De repente, todo fueron cláxones y sonidos de frenadas. Quienes habían arrancado se vieron obligados a detenerse de golpe para no atropellar a los peatones. El frutero de Islington palideció primero y se puso a tocar la bocina después. La colisión en cadena no se hizo esperar.

Por su parte, Max iba a preguntar a su compañero cómo se encontraba, pero el hacker ya había salido. Muy propio de gente como él; personas que pasaban media vida entre pantallas, cables y teclados y que luego no sabían cómo enfrentarse al mundo real. Por supuesto, lo que hacían a la primera oportunidad era huir. Algo comprensible pero tremendamente estúpido. Al fin y al cabo, lo peor ya había pasado. Max tenía la sensación de que lo veía todo a cámara lenta. La mujer del maquillaje, a su derecha, aferraba el volante como si le fuera la vida en ello. Los airbags de la madre que gritaba a sus hijos habían saltado. Con un poco de mala suerte le habrían roto la nariz, o un par de costillas.

Max buscó a la mujer del abrigo pesado. No hubo ninguna explosión, así que el carrito debía de estar ocupado por un bebé después de todo. Ella se cubría los ojos con las manos. Del cochecito no había ni rastro. Cornell abrió la portezuela del coche. Por fortuna, el golpe que le propinó la furgoneta no había sido tan fuerte como para dañarla. Salió casi de un salto. La mayor parte de los conductores se dividían en tres grupos: los atrapados por los airbags, los paralizados por su propio miedo y los que daban vueltas alrededor de sus vehículos, gesticulando como locos y calculando el coste de las reparaciones.

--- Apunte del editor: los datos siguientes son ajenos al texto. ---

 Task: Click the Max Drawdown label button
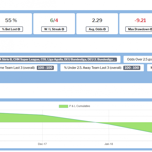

En todo aquel barullo solo había dos personas que se ocupaban de los peatones. Uno era él, que no tenía el menor reparo en saltar sobre los capós y añadía así nuevas abolladuras que incluir en los partes del seguro. El otro era Semus, más prudente, pero que, para sorpresa de Max, se dirigía al mismo sitio que él. Ambos habían localizado por fin el carrito, atascado entre uno de los vehículos y la barandilla negra que separaba la acera de la calzada. El auto, verde y oxidado, era tan viejo que no parecía posible que todavía fuese capaz de moverse. El cochecito no parecía haber sufrido daño.

Semus llegó antes que Max. Se las arregló para rodear el pedazo de chatarra verde, cuyo conductor apretaba tanto los ojos que debían de dolerle. Como si cerrarlos fuese a eliminar la realidad de lo que acababa de suceder.